REQUIREMENTS:
Rewrite the listing below, renaming every "screenshot" to "screen image" and changing nothing else. Leave the pictures out.

** START RECORDS TO USE **

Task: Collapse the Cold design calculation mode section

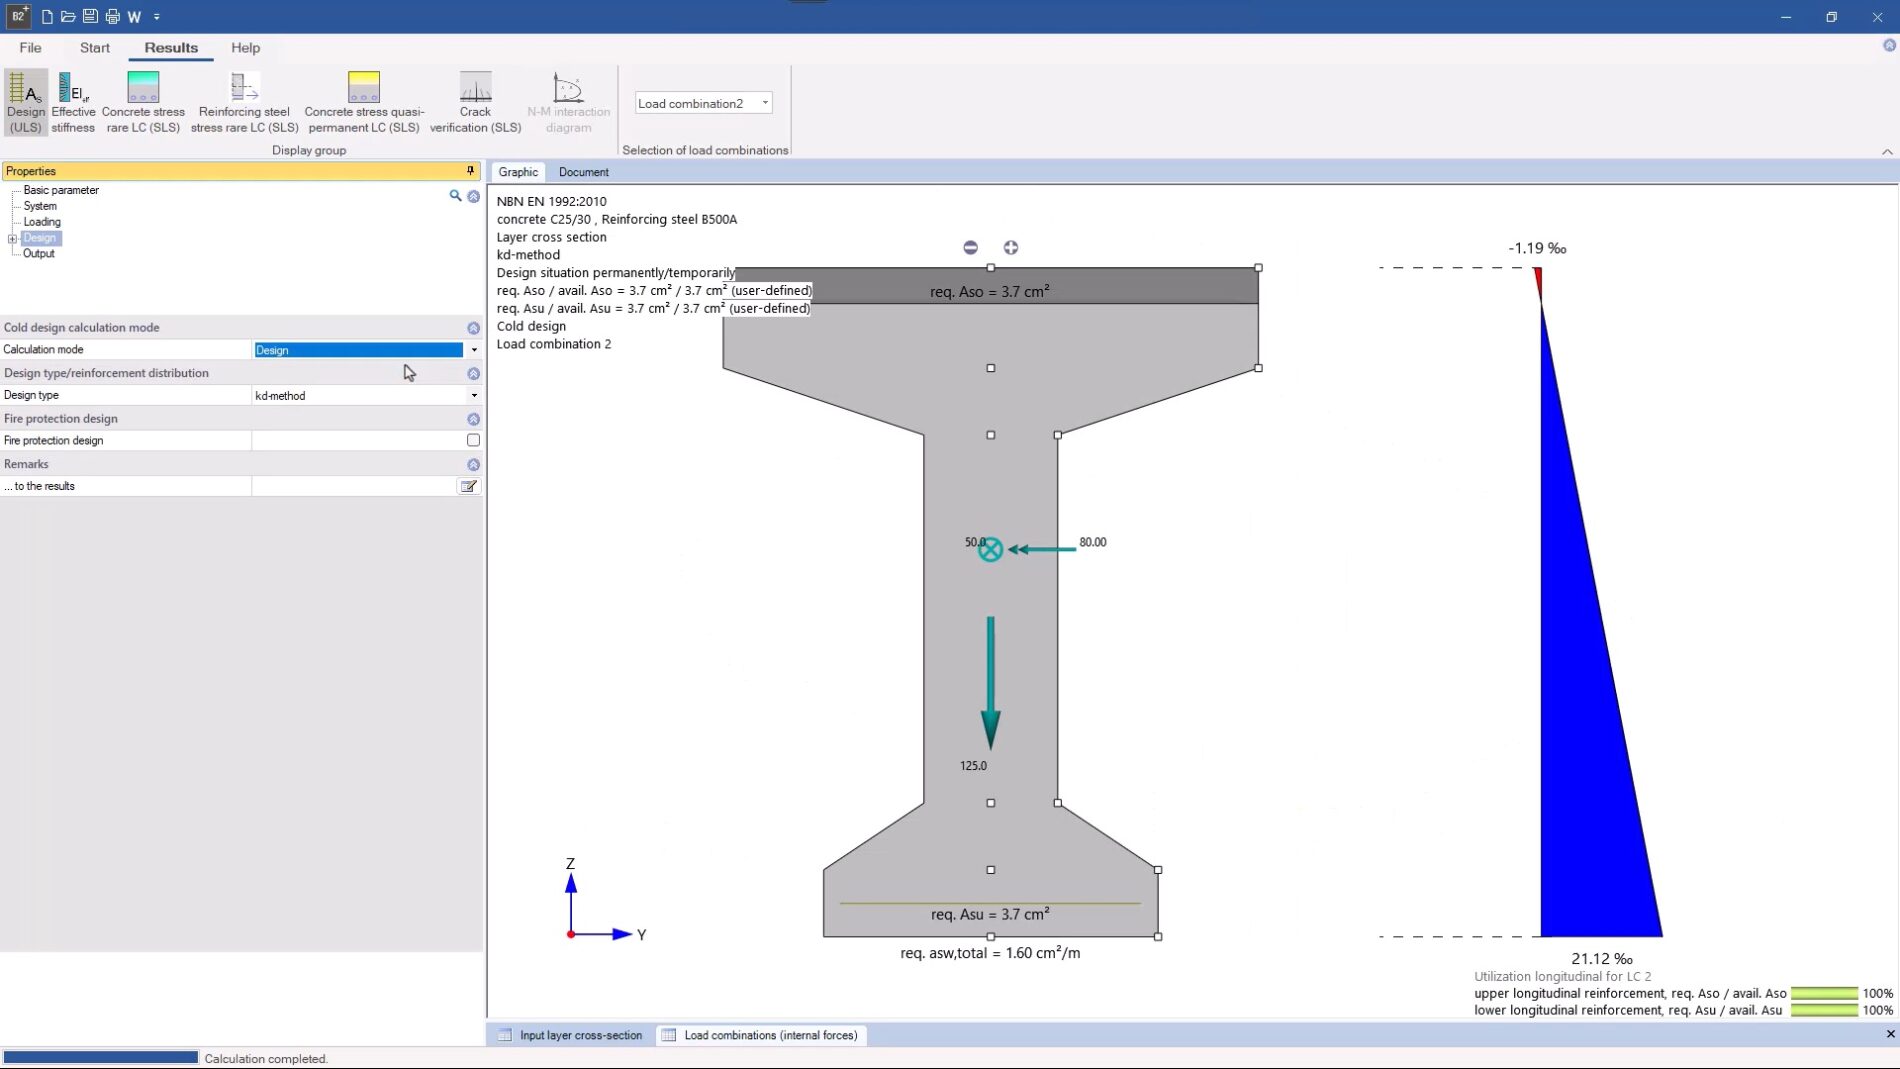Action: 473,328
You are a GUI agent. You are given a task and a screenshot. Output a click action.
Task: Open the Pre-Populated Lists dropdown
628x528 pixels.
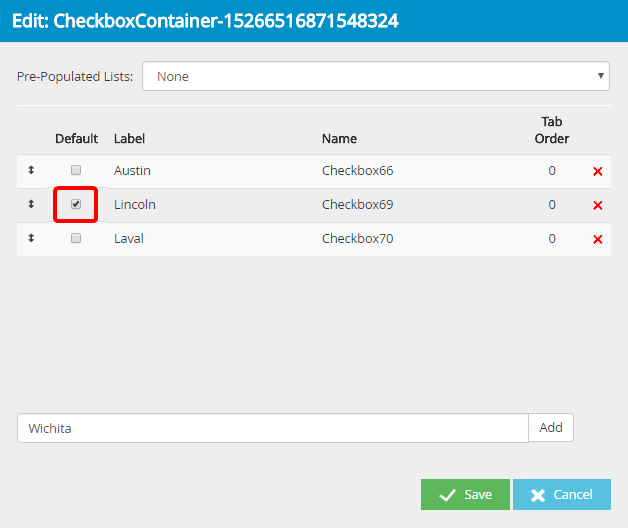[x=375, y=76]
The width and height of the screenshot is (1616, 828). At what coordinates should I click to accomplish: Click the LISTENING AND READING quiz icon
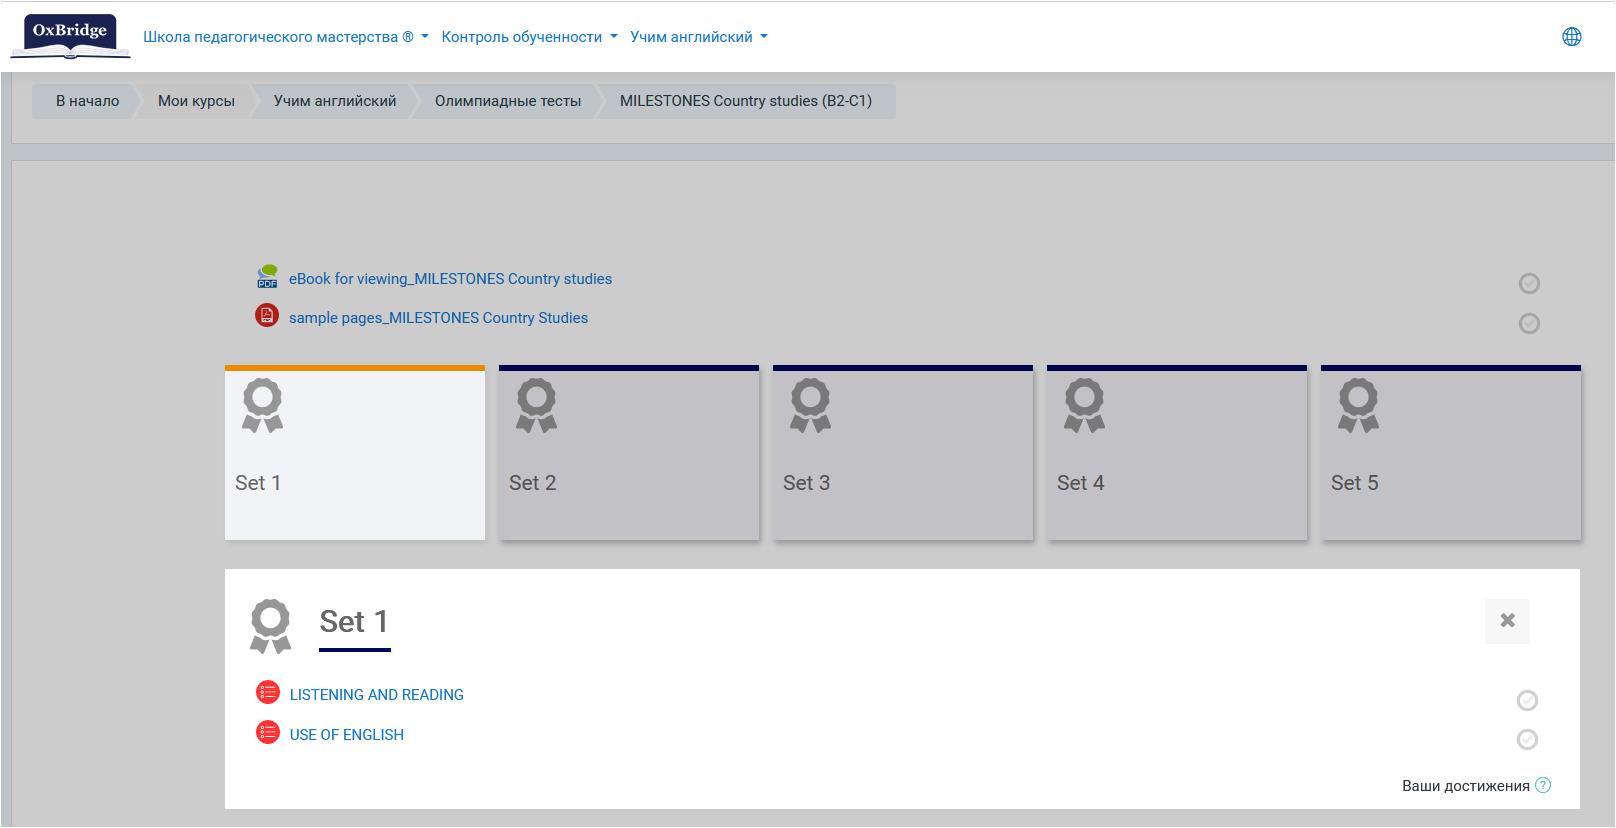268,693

** END RECORDS TO USE **

RESULT FOR THIS EXERCISE:
Task: Collapse the Cold design calculation mode section

Action: 473,328
You are a GUI agent. You are given a task and a screen image. Output a click action.
Task: Open the Pre-Populated Lists dropdown
628x528 pixels.
[x=375, y=76]
The width and height of the screen image is (1616, 828). At what coordinates should I click to accomplish: Click the LISTENING AND READING quiz icon
268,693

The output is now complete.